Resté inachevé, l’ultime ouvrage de Jacques Offenbach continue de susciter les controverses musicologiques, entre différentes éditions critiques. La dernière en date appartient au spécialiste actuel d’Offenbach, Jean‑Christophe Keck, qui propose non pas une version figée et définitive, mais rassemble l’ensemble des sources disponibles : c’est sur cette base que le spectacle réunissant l’Opéra national du Rhin, où il a déjà été donné en début d'année, avec un plateau vocal différent), l’Opéra-Comique et le Volksoper de Vienne a choisi de construire une dramaturgie inédite de l’action, avec des dialogues réécrits par Peter te Nuyl, pour une durée totale du spectacle réduite à 3 heures (entracte inclus).
Ce parti pris a pour conséquence de resserrer le récit autour du chemin
initiatique d’Hoffmann, ce qui permet de plonger au cœur de ses
tourments intérieurs en liant les tableaux d’une sorte de psychanalyse
avec sa muse – ici transformée en ange gardien bienveillant, qui ne se
prive pas de réparties ironique et critique. La répétition des schémas
obsessionnels du héros conduit la muse à s’interroger sur sa vision de
l’idéal féminin, davantage intellectuelle que concrète, Hoffmann
préférant se réfugier dans la fantasmagorie, comme un cousin éloigné de
Don Quichotte. Ces dialogues très bien écrits apportent une touche
féministe très présente mais jamais écrasante, qui colle bien à l’air du
temps. On regrette toutefois que la concentration sur le héros se fasse
au détriment des personnages secondaires, réduits dès lors à peau de
chagrin, d’un point de vue dramaturgique comme musical.
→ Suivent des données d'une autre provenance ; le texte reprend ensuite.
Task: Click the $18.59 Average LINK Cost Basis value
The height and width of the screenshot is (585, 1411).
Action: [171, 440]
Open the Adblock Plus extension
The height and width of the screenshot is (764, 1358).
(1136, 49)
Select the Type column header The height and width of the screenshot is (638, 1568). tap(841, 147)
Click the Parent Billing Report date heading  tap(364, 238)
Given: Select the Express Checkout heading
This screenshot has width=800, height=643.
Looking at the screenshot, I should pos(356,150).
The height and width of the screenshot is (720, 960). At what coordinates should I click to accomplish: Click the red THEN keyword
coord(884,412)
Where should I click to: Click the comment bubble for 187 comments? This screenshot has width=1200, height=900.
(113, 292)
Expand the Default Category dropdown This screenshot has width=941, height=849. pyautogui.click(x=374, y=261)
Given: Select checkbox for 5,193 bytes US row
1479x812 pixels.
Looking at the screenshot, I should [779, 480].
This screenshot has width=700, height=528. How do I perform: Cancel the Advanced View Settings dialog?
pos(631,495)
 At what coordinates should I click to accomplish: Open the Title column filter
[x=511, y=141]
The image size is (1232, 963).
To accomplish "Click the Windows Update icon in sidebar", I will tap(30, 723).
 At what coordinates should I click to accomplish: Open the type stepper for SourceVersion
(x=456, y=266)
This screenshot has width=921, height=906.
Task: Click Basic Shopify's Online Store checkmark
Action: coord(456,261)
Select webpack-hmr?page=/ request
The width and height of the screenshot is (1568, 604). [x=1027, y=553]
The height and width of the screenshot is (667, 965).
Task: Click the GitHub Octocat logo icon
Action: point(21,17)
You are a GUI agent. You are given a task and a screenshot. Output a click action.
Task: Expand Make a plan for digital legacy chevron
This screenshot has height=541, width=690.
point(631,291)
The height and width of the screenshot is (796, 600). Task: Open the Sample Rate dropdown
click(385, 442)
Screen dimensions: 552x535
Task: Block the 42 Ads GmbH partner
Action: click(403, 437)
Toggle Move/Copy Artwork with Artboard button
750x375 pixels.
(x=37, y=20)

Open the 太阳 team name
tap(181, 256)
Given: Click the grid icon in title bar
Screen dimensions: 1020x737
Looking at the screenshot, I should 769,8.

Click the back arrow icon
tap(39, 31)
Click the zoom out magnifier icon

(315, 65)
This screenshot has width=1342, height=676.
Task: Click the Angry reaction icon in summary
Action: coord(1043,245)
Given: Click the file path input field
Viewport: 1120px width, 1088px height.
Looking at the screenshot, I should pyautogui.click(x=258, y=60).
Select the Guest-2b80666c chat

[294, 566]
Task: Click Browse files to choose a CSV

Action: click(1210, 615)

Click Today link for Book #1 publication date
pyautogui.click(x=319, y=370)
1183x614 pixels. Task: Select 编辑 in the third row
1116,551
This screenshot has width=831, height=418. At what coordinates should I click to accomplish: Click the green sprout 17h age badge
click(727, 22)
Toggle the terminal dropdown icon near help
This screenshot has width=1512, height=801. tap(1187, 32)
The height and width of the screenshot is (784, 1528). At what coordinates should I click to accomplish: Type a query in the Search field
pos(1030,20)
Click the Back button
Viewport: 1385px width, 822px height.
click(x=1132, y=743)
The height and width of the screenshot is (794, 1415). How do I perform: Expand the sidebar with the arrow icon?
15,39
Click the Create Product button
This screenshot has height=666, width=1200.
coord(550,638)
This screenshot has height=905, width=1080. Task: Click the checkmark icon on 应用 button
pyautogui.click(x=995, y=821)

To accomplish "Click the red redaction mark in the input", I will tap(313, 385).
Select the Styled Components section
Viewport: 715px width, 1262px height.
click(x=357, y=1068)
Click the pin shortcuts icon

La proposition scénique de Lotte de Beer, directrice artistique du Volksoper
de Vienne, plonge l’écrivain Hoffmann en une sorte de cauchemar mental,
représenté sous la forme d’une boîte volontairement étroite : est‑ce la
représentation de son appartement crasseux, dans lequel il revisite ses
désirs inaboutis et son manque d’inspiration artistique ? Quoi qu’il en
soit, le début du spectacle sobre et stylisé apparaît trop figé pour
convaincre, là où une imagination plus débridée aurait permis de bien
distinguer le fantasme du commentaire plus sérieux sur l’action. Après
l’entracte, Lotte de Beer prend davantage de risques en impliquant le
chœur dans les péripéties, en une direction d’acteur bien réglée. On
aime aussi l’idée de la spatialisation de l’Ensemble Aedes en plusieurs
endroits de la salle Favart, ce qui permet de se délecter de la
précision et de l’écoute mutuelle de cet ensemble vocal, parmi les
meilleurs du moment.
Enfin, il faut souligner toutes les qualités de la direction de Pierre Dumoussaud, en spécialiste reconnu de ce répertoire (voir Fantasio en 2018 et Le Voyage dans la lune en 2021) : la variété de son inspiration se régale des changements d’atmosphère, toujours au plus près de la conduite narrative. Un régal de contrastes virevoltants, au rebond rythmique volontairement architecturé dans les parties solennelles, plus souple et apaisé dans les parties lyriques.